Lizzy 7B hardware needs depend on the model format, runtime, context length, and batching. Treat the numbers below as planning guidance, then validate on the exact runtime and prompt lengths you will use in production.

Recommended starting points¶

Use case	Practical starting point	Notes
Transformers BF16, short prompts	24 GB GPU memory	The BF16 weights are about 14 GB before runtime overhead and KV cache.
Transformers BF16, long context	40 GB or more GPU memory	Long prompts can add tens of GB of KV cache.
vLLM serving	24 GB or more GPU memory	Single-GPU A40/H100 smoke tests passed. Tensor-parallel in-process generation passed on 2x H100 and 4x A40; validate serving separately.
GGUF Q4_K_M	8 GB unified memory or RAM minimum, 16 GB recommended	Requires a runtime that supports the Lizzy GGUF architecture.
GGUF Q5_K_M or Q6_K	16 GB unified memory or RAM recommended	Use these when quality matters and local memory is available.
GGUF Q8_0	24 GB unified memory or RAM recommended	Near-lossless quantization needs more memory headroom.
GGUF f16	32 GB unified memory or RAM recommended	Use for local quality checks only when memory is ample.

Disk space¶

Plan for the model file, cache duplication, and temporary download files. The GGUF repository includes variants from about 4.5 GB for Q4_K_M to about 14.6 GB for the f16 file. The BF16 Safetensors checkpoint requires more disk space than the GGUF quantizations.

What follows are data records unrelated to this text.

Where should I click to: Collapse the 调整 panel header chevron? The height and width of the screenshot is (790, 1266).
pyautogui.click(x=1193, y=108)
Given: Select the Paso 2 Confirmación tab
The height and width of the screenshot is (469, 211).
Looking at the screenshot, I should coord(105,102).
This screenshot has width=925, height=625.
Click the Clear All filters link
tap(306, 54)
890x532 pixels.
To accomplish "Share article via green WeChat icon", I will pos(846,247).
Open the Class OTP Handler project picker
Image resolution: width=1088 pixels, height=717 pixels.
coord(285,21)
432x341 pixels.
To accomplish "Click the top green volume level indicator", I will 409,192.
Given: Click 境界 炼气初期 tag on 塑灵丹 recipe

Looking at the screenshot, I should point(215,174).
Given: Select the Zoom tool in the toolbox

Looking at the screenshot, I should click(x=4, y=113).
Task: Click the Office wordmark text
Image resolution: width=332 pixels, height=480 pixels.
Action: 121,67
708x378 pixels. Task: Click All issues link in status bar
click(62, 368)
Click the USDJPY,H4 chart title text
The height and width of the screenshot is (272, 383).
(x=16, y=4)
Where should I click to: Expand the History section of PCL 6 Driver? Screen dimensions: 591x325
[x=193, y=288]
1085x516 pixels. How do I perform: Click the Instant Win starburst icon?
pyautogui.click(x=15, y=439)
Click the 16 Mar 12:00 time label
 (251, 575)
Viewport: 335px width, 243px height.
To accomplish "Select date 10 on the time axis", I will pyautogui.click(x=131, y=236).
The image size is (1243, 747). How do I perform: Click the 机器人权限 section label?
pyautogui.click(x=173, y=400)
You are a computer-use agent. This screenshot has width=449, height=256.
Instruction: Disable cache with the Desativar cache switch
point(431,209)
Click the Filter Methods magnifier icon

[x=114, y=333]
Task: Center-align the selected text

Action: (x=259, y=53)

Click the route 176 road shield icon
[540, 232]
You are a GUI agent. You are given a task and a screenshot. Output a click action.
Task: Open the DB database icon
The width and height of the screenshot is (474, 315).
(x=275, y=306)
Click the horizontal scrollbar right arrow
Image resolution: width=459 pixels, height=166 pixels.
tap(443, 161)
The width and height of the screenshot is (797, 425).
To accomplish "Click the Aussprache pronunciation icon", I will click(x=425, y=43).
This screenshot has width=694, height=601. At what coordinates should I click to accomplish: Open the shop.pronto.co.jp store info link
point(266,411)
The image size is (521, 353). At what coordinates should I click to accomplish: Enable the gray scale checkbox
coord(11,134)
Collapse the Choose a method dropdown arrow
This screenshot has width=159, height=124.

For a comfortable local setup, keep at least 2x the selected model size free. This leaves room for the Hugging Face cache, partial downloads, and runtime metadata.

Context length and KV cache¶

Long context increases memory use even after the model weights fit. Lizzy uses 32 layers, hidden size 4096, and 32 attention heads. With BF16 or FP16 KV cache, a rough upper bound is about 0.5 MB per token for batch size 1.

Approximate KV cache sizes:

Context length	KV cache estimate
4,096 tokens	About 2 GB
8,192 tokens	About 4 GB
32,768 tokens	About 16 GB
65,536 tokens	About 32 GB

Batching and concurrent requests multiply KV cache use. If a runtime uses KV cache quantization or paged attention, memory use can be lower, but validate the actual configuration before relying on it.

CPU and memory¶

For GGUF local inference, prefer a modern CPU with high memory bandwidth. Apple Silicon machines can use unified memory effectively when the runtime supports the model architecture and can access the Metal device. In virtualized, sandboxed, or otherwise constrained macOS environments, start with a CPU-only smoke test before enabling GPU offload. On CPU-only systems, generation speed depends heavily on memory bandwidth, quantization level, thread count, and context length.

On an Apple M3 Ultra Mac Studio with the Lizzy-compatible llama.cpp branch, the Q4_K_M GGUF file offloaded all 33 layers to Metal and completed short completion and server tests. Treat these numbers as a capability check rather than a throughput guarantee for other prompts, quantizations, or machines.

For GPU serving, prefer CUDA-capable Linux systems for vLLM. Transformers can also run on other accelerator backends, but deployment behaviour and memory headroom should be tested per environment.

In short H100 vLLM smoke tests with vllm==0.21.0 and gpu_memory_utilization=0.72, Lizzy loaded at max_model_len values up to 32768. Tensor-parallel in-process generation passed with tensor_parallel_size=2 on H100 and tensor_parallel_size=4 on A40. tensor_parallel_size=8 was not tested because a full 8-GPU allocation was not available. OpenAI-compatible vLLM serving with tensor parallelism should still be validated separately before production use.

Runtime support¶

Hardware is necessary but not sufficient for the GGUF files. The runtime must also support general.architecture = lizzy. If loading fails with an architecture error, see Troubleshooting.